Supply chain risk. APRA expects entities to map and maintain visibility over the full AI supply chain, including material third-party and fourth-party dependencies. Contractual and governance arrangements must provide sufficient transparency, auditability and assurance, including the ability to understand model behaviour, material changes, performance issues and risk management practices across the service lifecycle. Concentration risk must be actively managed, with plausible failure scenarios tested and the credibility of substitution, portability or exit arrangements assessed for critical AI providers.
Assurance. APRA expects globally recognised control frameworks to be applied to AI implementations, with integrated assurance across cyber, data governance, model performance risk, operational resilience, privacy and conduct.

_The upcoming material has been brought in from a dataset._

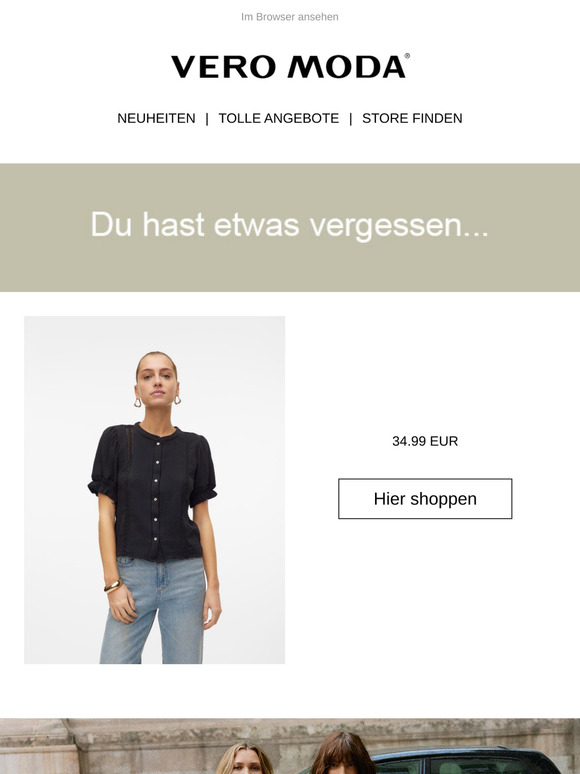
Task: Open the TOLLE ANGEBOTE menu link
Action: 278,118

Specific frameworks are not named, but could include ISO42001 or the NIST AI Risk Management Framework. Second-line risk and internal audit functions must possess the technical capability and tooling to independently assess AI systems, including probabilistic models and agentic workflows. Comprehensive risk and information security assessments are expected prior to deployment and throughout the lifecycle, with continuous monitoring proportionate to the criticality of the use case.

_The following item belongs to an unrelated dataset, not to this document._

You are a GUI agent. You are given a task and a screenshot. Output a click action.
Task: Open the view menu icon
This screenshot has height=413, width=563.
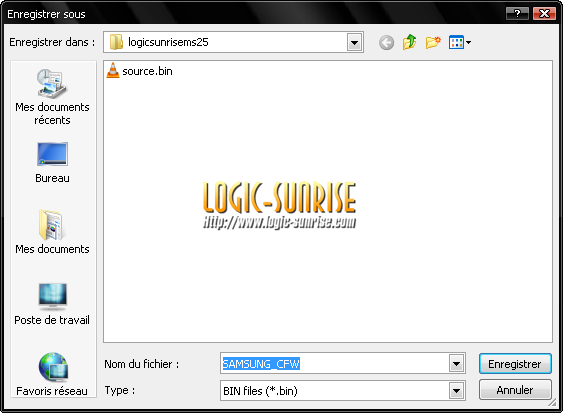460,42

The expectations of boards are equally direct. Boards must maintain sufficient understanding and literacy to set strategic direction and provide effective challenge and oversight, and must oversee an AI strategy consistent with the entity's risk appetite and tolerance settings, supported by effective monitoring and reporting (including for third-party dependencies) with clearly defined triggers aligned to resilience objectives.

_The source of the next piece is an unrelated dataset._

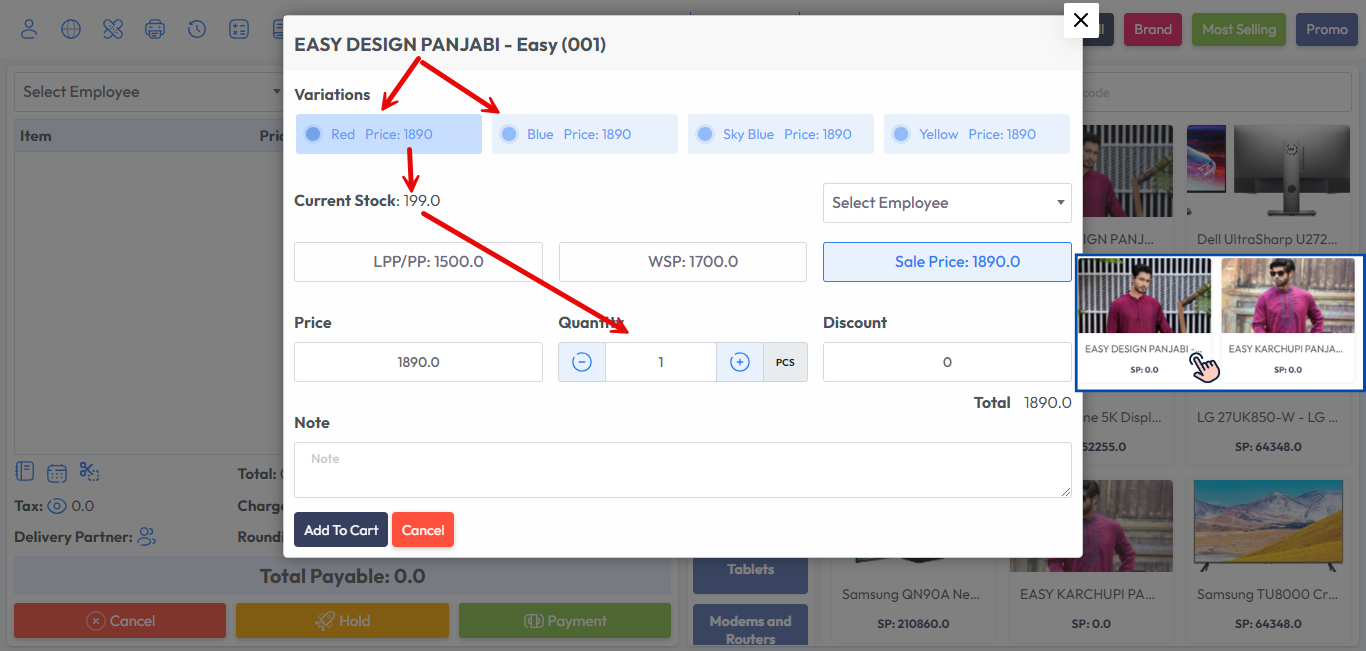Open the calendar icon near the cart total
Image resolution: width=1366 pixels, height=651 pixels.
[x=57, y=471]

Five priorities for organisations
Take the letter to the board. Table it at the next board risk committee and traffic-light each of the four observation areas. The gaps will surface, and the documented record of engagement begins.
Treat board AI literacy as a deliverable. Commission a structured education program with assessable content, drawing on independent frameworks, alongside entity-specific material.
Ensure CPS 230 efforts have mapped the AI supply chain. Include third parties, embedded AI in non-AI products, and fourth-party foundation model dependencies. Where exit or substitution is not credible, name it and document the compensating controls.
Rebuild change management and assurance for probabilistic systems. Existing change-and-release controls and point-in-time, sample-based assurance methods assume a stable artefact; AI does not have one. Apply continuous validation, integrated coverage across cyber, data governance, model risk, resilience, privacy and conduct, and build the technical capability in second line and internal audit to assess agentic workflows and AI-assisted code.
Engage early with APRA. The letter expressly invites engagement with the Non-Financial Risk Team. Structured early engagement produces a materially softer supervisory posture than waiting to be examined.
The April 2026 letter is the start of an active supervisory program; proportionate prudential reviews, thematic activities and AI supplier engagement, with further policy action signalled if needed. Supervisory engagement over the next 12 months will be its substance.
Stronger supervisory action and, where appropriate, enforcement sits in reserve for entities that fail to manage AI risks proportionate to their size, scale and complexity.